25 August 2008 saw yet another major shake-up of SVT's news schedules. The 18:00 edition of Rapport was moved from SVT2 to SVT1 and the late edition was moved from SVT1 to SVT2 (and a regular weekday start time of 22:25), while another news update bulletin was added to the SVT2 schedule at 18:55 on weekdays, thus somewhat making a return to its to the channel that originally broadcasts.

In late 2016, the shorter daytime and late night editions of Rapport were renamed as SVT Nyheter.

==Appearance==
During its first three decades on the air, each newscast started with a five-note musical signature, repeated either three times or one time. This signature was written by Monica Dominique and was used in various arrangements until 2001. As its logo, the programme used a wordmark with the name "rapport" written with all lower case letters in a font similar to American Typewriter. During the 1970s, the programme was broadcast from a yellow studio. During most of the 1980s, a simple grey or light blue studio was used. The programme started with a short film sequence with television camera. Initially, this was a hand-drawn animation, but it was replaced with a computer-animated version in the late 80s.

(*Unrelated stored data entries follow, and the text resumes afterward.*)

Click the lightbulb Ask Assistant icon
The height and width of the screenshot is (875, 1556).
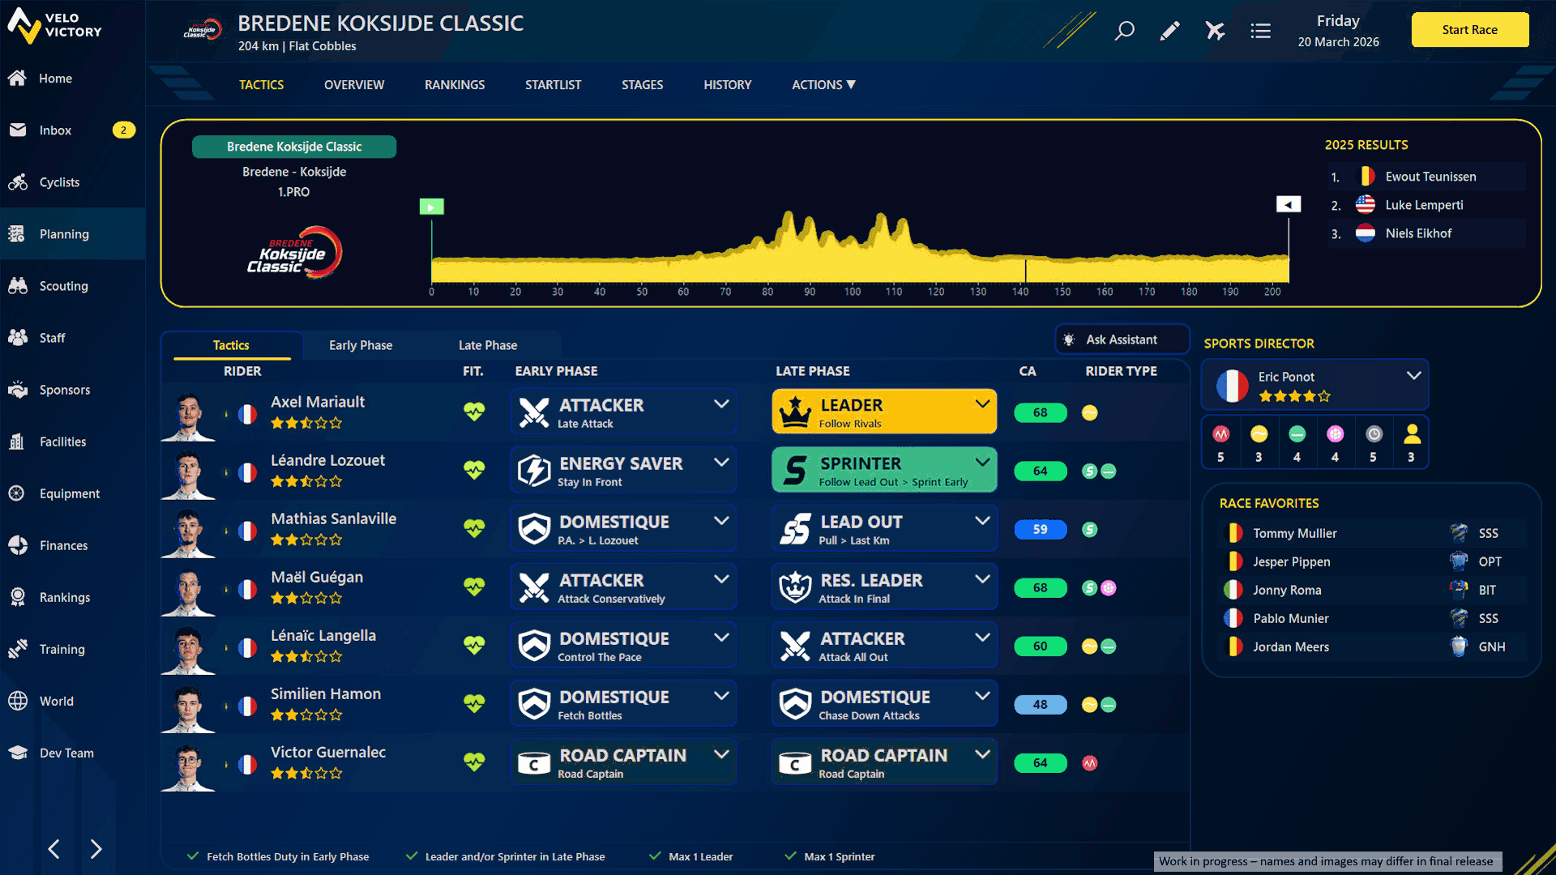coord(1069,339)
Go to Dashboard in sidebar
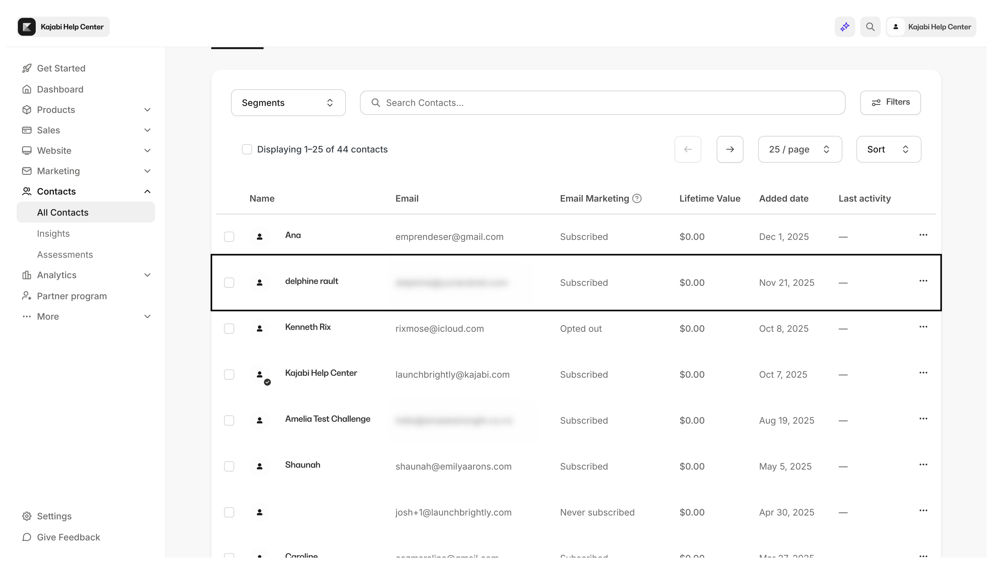The image size is (993, 564). [x=60, y=89]
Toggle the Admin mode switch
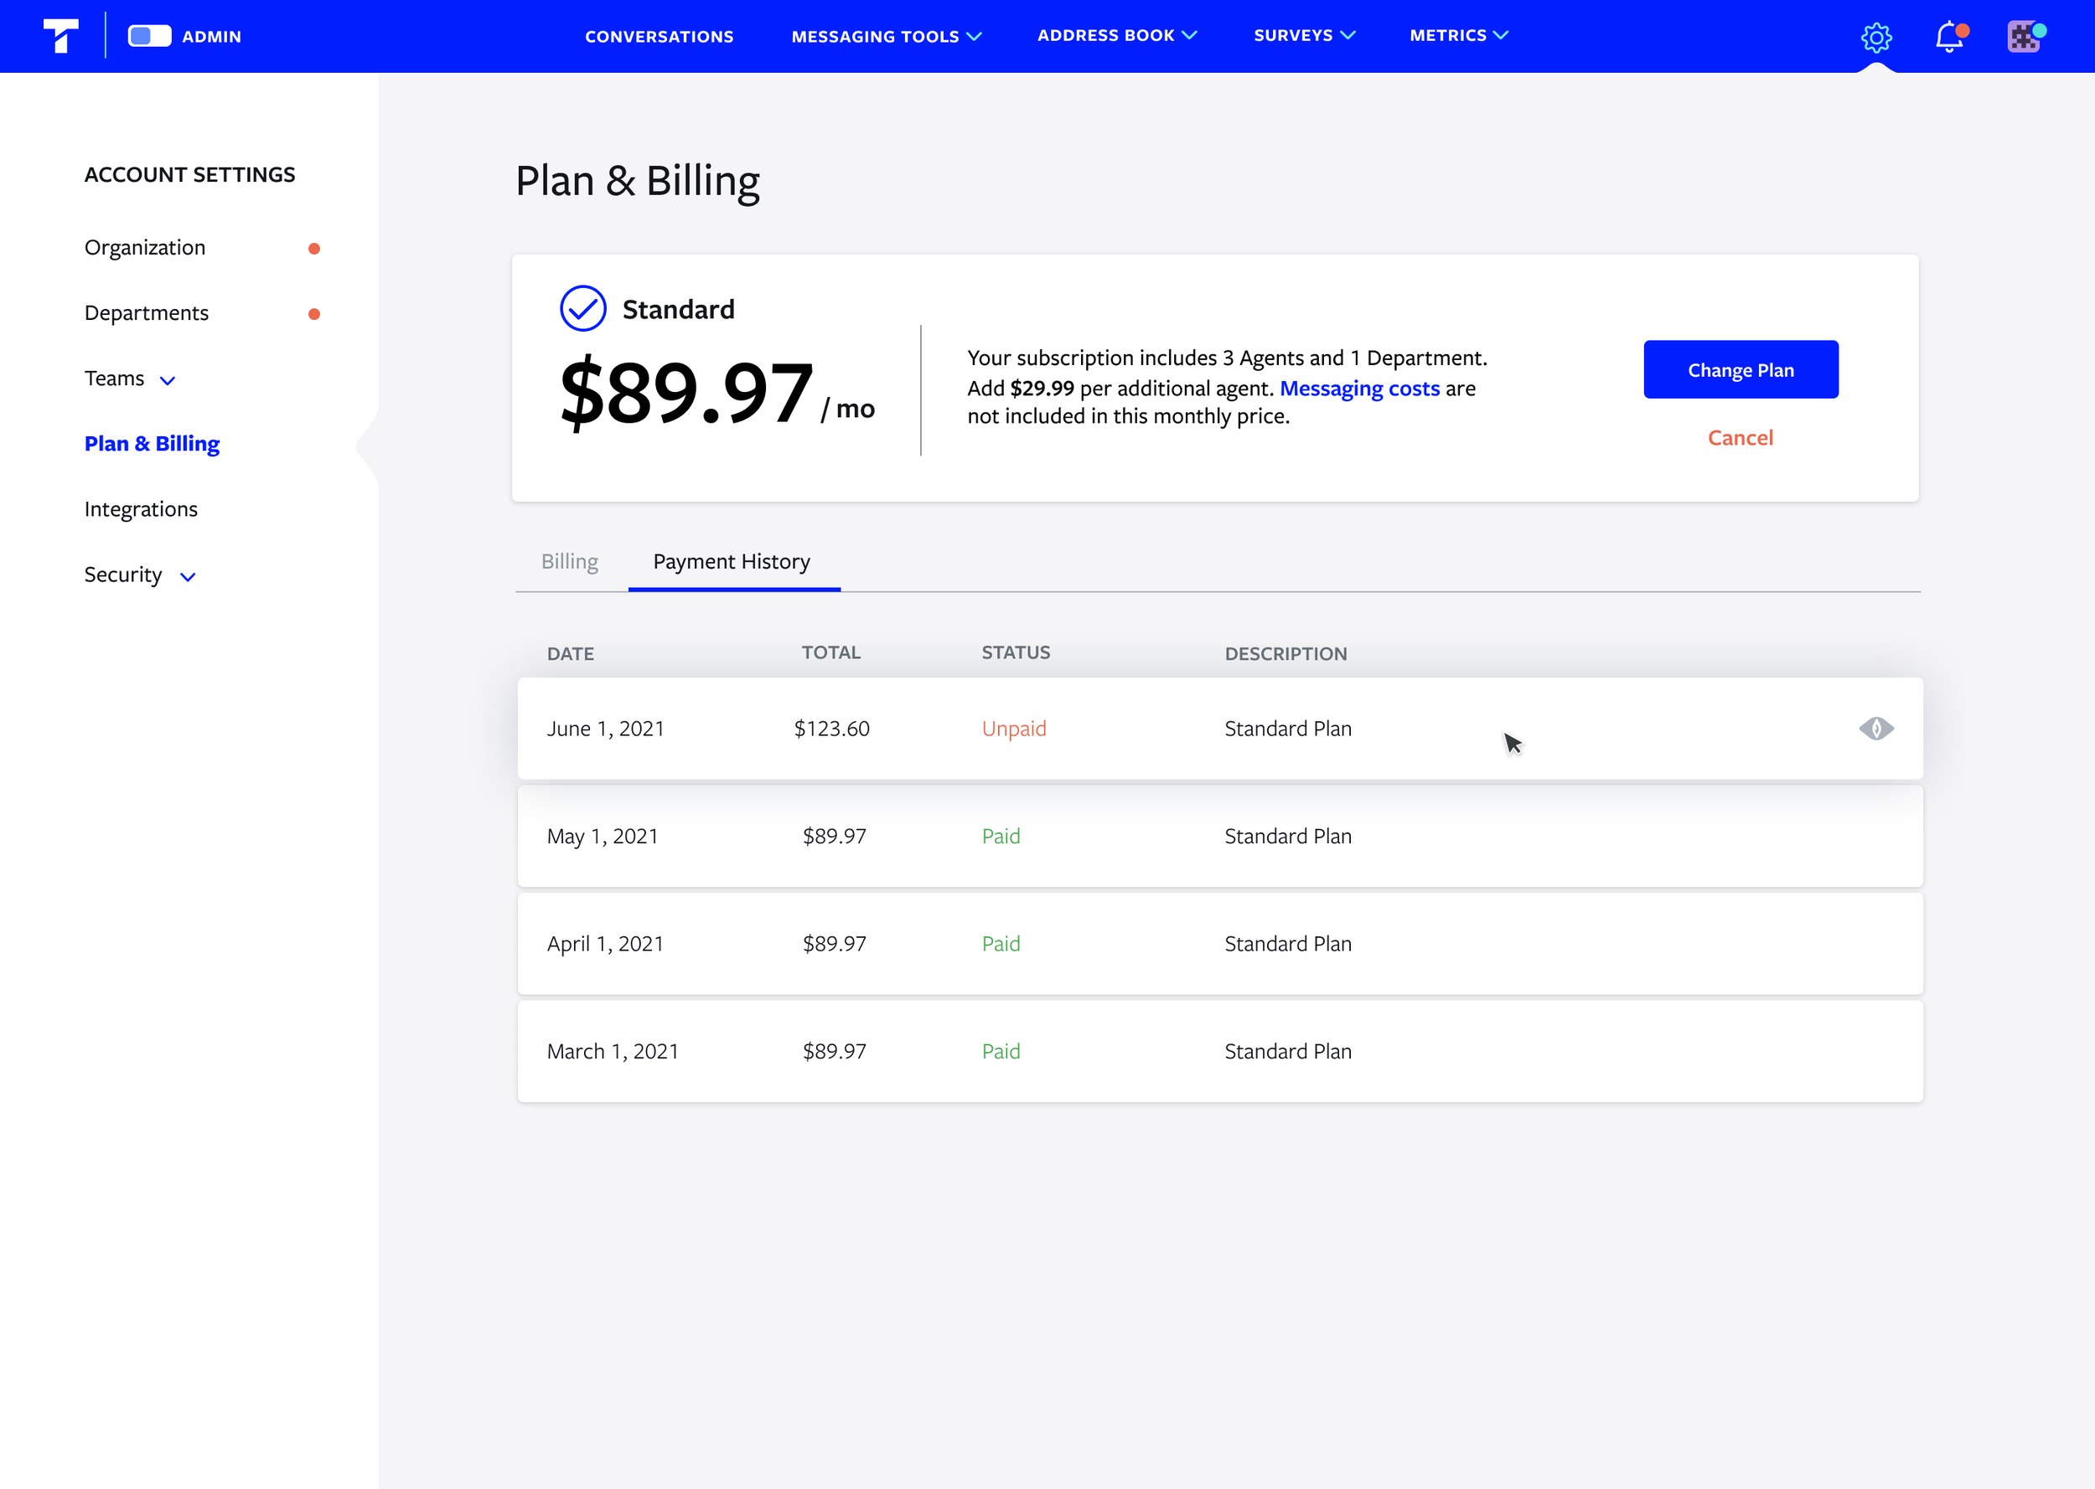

In the 1990s, Rapport used various designs before eventually settling for a blue studio and a simple intro with a spinning globe in the corner. When Rapport was moved to a new studio on 8 September 2001, it received a new theme tune composed by Christian Falk and a new logo. The new set and graphics used purple colours and featured a large globe. On 21 March 2004, Rapport premiered a new studio set and opening. The new graphics are mostly blue and dark red. From 2008, short news updates are presented from a smaller set in the SVT newsroom.

SVT's news programmes got a complete redesign on 7 September 2009. The redesign applied to Rapport, as well as the regional news, Sportnytt, Nyhetstecken and Uutiset. The programmes also got a signature music composed by Johan Nilsson. The new design was premiered in the morning news, hosted by Cecilia Gralde. The first main evening bulletin with the new design was hosted by Claes Elfsberg. The opening sequences and graphics for Rapport were also used for the shorter bulletins renamed as SVT Nyheter.

==Controversies==

During the midnight news broadcast on the night of 20 August 2006, a hard core Czech porno film called Sex Tails shown on the pay channel Canal+, could be seen on studio television monitors behind anchor Peter Dahlgren. Normally the monitors behind the anchor display news broadcasts, however, workers at the station had changed the channel earlier in the day to watch a sports event. Though there were no complaints from its viewers, the incident caused some uproar in the media. Swedish tabloids on Monday poked fun at the broadcast, jokingly changing the name of the programme - Rapport - to "Rapporn".